# What you have to do:
Every entry needs to be written out again exactly.

Dataset entries
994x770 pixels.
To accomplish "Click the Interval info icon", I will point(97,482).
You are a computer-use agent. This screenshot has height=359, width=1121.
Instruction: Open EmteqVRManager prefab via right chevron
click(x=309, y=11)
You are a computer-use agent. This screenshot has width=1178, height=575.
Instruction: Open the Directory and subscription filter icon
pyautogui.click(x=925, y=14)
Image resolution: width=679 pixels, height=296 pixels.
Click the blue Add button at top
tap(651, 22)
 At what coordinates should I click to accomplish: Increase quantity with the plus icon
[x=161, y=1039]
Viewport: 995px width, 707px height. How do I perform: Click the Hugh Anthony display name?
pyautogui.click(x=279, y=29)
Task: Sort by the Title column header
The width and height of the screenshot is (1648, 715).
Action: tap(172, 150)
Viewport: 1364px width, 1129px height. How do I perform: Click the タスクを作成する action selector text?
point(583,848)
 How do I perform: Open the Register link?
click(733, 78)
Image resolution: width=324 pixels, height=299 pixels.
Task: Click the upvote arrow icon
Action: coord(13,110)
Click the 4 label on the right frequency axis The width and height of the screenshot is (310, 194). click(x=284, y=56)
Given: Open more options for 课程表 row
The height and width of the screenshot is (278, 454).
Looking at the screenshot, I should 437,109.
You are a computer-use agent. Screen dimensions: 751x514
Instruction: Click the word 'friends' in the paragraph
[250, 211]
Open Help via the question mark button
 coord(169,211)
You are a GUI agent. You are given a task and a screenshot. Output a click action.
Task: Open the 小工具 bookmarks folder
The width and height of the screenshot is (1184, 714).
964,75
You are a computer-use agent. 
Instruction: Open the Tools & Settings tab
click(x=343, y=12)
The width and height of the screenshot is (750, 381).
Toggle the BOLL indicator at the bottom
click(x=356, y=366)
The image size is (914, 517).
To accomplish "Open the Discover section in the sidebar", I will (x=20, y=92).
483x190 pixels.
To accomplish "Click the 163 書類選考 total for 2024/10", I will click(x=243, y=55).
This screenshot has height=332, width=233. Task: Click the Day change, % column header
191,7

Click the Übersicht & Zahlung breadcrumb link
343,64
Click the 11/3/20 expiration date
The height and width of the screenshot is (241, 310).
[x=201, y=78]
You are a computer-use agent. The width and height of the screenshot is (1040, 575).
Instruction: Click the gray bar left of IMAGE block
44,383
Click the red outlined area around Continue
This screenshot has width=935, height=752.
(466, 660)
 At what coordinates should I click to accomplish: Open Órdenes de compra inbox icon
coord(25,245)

# Task response:
994x770 pixels.
To accomplish "Click the Interval info icon", I will point(97,482).
You are a computer-use agent. This screenshot has height=359, width=1121.
Instruction: Open EmteqVRManager prefab via right chevron
click(x=309, y=11)
You are a computer-use agent. This screenshot has width=1178, height=575.
Instruction: Open the Directory and subscription filter icon
pyautogui.click(x=925, y=14)
Image resolution: width=679 pixels, height=296 pixels.
Click the blue Add button at top
tap(651, 22)
 At what coordinates should I click to accomplish: Increase quantity with the plus icon
[x=161, y=1039]
Viewport: 995px width, 707px height. How do I perform: Click the Hugh Anthony display name?
pyautogui.click(x=279, y=29)
Task: Sort by the Title column header
The width and height of the screenshot is (1648, 715).
Action: tap(172, 150)
Viewport: 1364px width, 1129px height. How do I perform: Click the タスクを作成する action selector text?
point(583,848)
 How do I perform: Open the Register link?
click(733, 78)
Image resolution: width=324 pixels, height=299 pixels.
Task: Click the upvote arrow icon
Action: coord(13,110)
Click the 4 label on the right frequency axis The width and height of the screenshot is (310, 194). click(x=284, y=56)
Given: Open more options for 课程表 row
The height and width of the screenshot is (278, 454).
Looking at the screenshot, I should 437,109.
You are a computer-use agent. Screen dimensions: 751x514
Instruction: Click the word 'friends' in the paragraph
[250, 211]
Open Help via the question mark button
 coord(169,211)
You are a GUI agent. You are given a task and a screenshot. Output a click action.
Task: Open the 小工具 bookmarks folder
The width and height of the screenshot is (1184, 714).
964,75
You are a computer-use agent. 
Instruction: Open the Tools & Settings tab
click(x=343, y=12)
The width and height of the screenshot is (750, 381).
Toggle the BOLL indicator at the bottom
click(x=356, y=366)
The image size is (914, 517).
To accomplish "Open the Discover section in the sidebar", I will (x=20, y=92).
483x190 pixels.
To accomplish "Click the 163 書類選考 total for 2024/10", I will click(x=243, y=55).
This screenshot has height=332, width=233. Task: Click the Day change, % column header
191,7

Click the Übersicht & Zahlung breadcrumb link
343,64
Click the 11/3/20 expiration date
The height and width of the screenshot is (241, 310).
[x=201, y=78]
You are a computer-use agent. The width and height of the screenshot is (1040, 575).
Instruction: Click the gray bar left of IMAGE block
44,383
Click the red outlined area around Continue
This screenshot has width=935, height=752.
(466, 660)
 At what coordinates should I click to accomplish: Open Órdenes de compra inbox icon
coord(25,245)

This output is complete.